Task instructions: Return every line of the data that contains the string "folder".

>>>

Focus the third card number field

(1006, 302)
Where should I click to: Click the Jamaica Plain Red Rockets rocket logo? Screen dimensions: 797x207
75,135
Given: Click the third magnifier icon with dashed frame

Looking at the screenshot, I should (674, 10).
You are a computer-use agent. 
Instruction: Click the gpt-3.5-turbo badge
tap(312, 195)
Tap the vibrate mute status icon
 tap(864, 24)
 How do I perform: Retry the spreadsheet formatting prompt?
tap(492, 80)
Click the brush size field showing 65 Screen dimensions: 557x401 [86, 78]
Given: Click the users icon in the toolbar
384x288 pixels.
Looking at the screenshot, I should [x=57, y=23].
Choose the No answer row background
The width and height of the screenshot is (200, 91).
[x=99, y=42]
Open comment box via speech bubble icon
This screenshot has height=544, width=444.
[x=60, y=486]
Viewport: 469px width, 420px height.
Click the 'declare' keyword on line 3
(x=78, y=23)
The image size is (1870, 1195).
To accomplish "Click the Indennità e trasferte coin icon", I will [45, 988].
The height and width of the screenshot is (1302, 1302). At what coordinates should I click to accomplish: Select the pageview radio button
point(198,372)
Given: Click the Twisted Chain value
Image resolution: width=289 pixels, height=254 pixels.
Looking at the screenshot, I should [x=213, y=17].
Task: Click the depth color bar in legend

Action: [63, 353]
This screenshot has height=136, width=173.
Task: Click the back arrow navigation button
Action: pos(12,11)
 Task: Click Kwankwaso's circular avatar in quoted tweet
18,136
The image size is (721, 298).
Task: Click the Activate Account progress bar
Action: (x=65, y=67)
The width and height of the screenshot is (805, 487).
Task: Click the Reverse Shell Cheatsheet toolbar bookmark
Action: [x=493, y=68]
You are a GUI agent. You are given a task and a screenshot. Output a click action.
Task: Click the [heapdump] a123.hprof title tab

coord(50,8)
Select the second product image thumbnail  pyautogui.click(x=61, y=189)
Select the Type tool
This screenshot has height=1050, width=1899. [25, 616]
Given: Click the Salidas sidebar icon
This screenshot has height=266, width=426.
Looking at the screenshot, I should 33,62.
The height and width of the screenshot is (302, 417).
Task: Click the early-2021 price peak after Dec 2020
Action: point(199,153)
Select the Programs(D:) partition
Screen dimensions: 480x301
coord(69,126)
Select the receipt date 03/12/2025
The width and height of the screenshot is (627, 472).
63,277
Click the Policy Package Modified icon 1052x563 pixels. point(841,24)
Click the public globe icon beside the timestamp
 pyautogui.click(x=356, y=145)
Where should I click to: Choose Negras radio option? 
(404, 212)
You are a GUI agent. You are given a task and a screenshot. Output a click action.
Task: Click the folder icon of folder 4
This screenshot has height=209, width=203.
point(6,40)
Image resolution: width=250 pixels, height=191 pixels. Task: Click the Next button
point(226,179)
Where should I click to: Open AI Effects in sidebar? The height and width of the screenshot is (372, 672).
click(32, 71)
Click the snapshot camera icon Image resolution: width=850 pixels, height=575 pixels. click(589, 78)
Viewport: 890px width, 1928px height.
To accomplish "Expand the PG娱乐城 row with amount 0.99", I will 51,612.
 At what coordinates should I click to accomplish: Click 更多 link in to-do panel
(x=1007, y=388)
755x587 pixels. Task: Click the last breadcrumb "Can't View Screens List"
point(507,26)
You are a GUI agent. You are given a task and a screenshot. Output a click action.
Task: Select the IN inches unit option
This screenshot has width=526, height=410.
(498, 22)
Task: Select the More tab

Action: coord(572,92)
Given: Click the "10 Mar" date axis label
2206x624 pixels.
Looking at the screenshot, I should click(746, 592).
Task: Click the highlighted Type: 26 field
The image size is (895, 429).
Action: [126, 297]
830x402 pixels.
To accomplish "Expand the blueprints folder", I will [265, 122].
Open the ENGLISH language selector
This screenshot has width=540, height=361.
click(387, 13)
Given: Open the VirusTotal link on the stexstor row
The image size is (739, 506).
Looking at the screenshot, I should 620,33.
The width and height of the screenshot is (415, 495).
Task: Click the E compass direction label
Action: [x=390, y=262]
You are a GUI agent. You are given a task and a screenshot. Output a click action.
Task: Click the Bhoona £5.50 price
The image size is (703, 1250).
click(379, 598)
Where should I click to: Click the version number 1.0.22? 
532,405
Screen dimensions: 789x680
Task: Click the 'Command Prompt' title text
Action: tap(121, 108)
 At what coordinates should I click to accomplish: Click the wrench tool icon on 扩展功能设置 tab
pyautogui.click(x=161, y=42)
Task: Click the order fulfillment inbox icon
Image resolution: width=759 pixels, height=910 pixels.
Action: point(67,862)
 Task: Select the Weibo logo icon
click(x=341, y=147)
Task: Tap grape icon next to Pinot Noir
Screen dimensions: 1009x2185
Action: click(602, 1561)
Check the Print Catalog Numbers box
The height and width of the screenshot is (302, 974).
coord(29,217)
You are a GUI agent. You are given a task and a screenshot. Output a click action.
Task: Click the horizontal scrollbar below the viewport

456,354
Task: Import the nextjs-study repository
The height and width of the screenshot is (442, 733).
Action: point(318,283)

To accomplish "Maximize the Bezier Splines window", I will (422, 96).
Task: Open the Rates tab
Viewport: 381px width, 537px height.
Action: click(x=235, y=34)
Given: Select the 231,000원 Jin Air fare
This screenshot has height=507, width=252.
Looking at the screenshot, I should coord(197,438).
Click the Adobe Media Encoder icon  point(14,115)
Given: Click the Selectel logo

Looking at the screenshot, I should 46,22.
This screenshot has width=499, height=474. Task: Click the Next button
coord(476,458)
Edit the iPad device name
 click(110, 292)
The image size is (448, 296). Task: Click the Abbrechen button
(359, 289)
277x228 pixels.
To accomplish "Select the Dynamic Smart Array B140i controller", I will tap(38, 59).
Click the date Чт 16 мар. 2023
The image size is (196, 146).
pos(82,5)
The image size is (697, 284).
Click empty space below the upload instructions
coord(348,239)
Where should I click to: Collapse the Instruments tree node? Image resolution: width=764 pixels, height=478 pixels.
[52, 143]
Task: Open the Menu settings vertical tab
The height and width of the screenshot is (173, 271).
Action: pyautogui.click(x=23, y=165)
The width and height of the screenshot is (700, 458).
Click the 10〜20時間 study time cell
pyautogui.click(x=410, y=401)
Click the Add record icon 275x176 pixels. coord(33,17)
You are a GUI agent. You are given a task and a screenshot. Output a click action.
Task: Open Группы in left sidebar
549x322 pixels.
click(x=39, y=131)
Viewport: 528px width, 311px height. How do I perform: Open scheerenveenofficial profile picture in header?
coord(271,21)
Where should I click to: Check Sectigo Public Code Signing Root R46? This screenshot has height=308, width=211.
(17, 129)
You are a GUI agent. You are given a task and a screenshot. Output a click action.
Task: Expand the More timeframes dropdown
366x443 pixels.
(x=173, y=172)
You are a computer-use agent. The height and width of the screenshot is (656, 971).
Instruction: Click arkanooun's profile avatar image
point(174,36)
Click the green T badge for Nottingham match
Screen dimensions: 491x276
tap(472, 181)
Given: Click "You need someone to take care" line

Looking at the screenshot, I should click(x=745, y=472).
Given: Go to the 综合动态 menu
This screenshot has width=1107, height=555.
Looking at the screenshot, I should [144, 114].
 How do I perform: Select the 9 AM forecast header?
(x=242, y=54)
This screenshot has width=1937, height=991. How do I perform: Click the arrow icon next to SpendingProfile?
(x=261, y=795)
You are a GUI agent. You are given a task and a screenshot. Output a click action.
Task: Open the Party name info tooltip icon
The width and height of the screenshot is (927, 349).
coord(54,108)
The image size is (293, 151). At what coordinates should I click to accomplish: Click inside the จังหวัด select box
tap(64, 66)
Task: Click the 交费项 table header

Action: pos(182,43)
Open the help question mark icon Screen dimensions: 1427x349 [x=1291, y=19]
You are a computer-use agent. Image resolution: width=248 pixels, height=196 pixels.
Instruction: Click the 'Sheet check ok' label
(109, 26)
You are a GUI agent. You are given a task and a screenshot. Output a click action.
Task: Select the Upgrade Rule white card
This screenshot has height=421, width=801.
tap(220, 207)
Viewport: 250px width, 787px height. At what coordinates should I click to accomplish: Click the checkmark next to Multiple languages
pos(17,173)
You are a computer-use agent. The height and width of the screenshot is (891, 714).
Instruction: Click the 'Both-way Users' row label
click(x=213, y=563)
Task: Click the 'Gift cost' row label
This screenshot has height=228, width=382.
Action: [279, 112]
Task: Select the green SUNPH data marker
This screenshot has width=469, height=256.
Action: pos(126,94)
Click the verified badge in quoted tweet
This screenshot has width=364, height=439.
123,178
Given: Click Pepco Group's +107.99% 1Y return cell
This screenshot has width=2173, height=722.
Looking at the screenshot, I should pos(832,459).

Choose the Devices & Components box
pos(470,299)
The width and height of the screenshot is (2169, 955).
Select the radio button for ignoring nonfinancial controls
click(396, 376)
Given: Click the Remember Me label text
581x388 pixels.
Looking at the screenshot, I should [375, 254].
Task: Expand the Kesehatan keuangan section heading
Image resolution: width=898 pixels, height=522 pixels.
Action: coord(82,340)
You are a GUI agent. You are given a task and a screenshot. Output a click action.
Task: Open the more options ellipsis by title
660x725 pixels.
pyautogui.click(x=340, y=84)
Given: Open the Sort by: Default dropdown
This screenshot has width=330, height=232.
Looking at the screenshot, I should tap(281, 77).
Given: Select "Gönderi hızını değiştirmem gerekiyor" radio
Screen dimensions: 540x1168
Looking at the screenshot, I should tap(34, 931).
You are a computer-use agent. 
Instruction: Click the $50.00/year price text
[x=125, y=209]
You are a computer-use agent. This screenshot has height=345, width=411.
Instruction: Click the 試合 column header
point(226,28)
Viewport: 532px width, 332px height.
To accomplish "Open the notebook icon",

<<<

Finished exercise:
Task: Click the folder icon of folder 4
To accomplish "Expand the blueprints folder", I will [265, 122].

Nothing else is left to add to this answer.